You see PcOS as 'fertility difficulties', I live it as spending my teenage years debating whether the small chance of me maybe wanting biological children in the future is worth me not getting a hysterectomy, something that would give me the chance to live a more 'normal life' but disappoint my mum's hope for two sets of grandchildren in the process.

(And they're just some of only the physical symptoms).


Nine years, alone, questioning, constantly comparing the life I want to the life others want for me, the life society thinks I should have and the life I'll actually be able to live, all before the age of 21.


The label of "chronically ill" in itself has an odd kind of venom within it. Though the title may slightly ease the continual accusations of me "exaggerating" or even "faking how bad it really is", it also brings the hens home to roost. For almost a decade I've held on hope that it might, at some point, get better. The truth is however, that while the symptoms could become less severe, the damage is already done.

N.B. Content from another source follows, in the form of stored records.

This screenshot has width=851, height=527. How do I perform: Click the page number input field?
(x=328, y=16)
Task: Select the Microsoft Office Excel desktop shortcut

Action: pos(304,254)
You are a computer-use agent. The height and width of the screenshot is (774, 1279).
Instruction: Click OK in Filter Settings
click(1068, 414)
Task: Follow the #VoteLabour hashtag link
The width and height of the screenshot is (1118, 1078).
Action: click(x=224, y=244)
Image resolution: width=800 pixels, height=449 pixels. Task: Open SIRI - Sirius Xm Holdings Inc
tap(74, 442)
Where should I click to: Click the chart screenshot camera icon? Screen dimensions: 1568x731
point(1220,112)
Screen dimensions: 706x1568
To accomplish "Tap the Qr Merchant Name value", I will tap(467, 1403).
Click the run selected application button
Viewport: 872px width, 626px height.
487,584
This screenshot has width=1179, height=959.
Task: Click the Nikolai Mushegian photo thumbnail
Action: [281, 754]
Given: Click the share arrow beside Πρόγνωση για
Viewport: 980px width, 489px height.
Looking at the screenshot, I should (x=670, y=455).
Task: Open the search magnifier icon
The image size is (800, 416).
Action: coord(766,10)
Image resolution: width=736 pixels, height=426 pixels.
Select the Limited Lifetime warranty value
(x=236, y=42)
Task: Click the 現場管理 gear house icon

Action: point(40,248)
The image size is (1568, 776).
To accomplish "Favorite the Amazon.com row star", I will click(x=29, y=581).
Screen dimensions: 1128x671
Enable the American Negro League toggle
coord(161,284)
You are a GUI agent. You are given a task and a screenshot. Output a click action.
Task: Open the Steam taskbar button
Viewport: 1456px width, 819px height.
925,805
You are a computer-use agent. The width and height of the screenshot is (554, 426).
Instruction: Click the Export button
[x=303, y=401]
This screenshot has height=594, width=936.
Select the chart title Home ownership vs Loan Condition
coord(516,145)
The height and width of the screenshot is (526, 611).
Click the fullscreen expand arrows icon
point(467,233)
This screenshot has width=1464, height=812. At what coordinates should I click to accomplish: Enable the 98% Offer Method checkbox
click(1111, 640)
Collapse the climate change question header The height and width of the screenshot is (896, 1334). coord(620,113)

Nobody talks about the psychological, emotional and interpersonal scars this disease leaves you with because, well, nobody bothers. It's a 'women's issue' something the NHS "won't properly treat [me] for until [I] decide to get pregnant" (a direct quotation from my GP). While I am beyond grateful for our NHS and its workers, what I am not grateful for is the passive-aggressive sexism and patient blaming that happens within it. Instead of guiding me through an already difficult puberty, I was shoved on the contraceptive pill and told to get on with life.

At no point during my diagnosis or after had an adult, doctor or otherwise, sat me down and told me that I am chronically ill. The day of that ultrasound scan, I returned to school knowing nothing of the life sentence I had just been handed, other than what I read on Google during the 30 minute drive from the hospital. I spent hours in bed that night, terrified, shaking and desperate to know what this 'thing' was.

The truth is, I still don't know.


I don't think I ever will.

Every time I think I know, every time I think I have it under control, the rug is not only swept out from underneath me, but I am rolled up in it and shoved into a furnace to burn while my life, the life I should be living, passes by me so completely unattainable that it's not even worth trying to get out of bed for anymore.


I have a chronic illness and I'm angry. I'm angry at my body. I'm angry at the the doctors. I'm angry at the people that still don't believe me. I'm angry at the people who never once thought to talk this thing through with me. I'm angry at the universe. I'm angry at science.

I'm angry at myself.

I'm angry that no matter how hard I try, no matter how many pills, surgeries or therapy sessions I have, I am always going to be angry.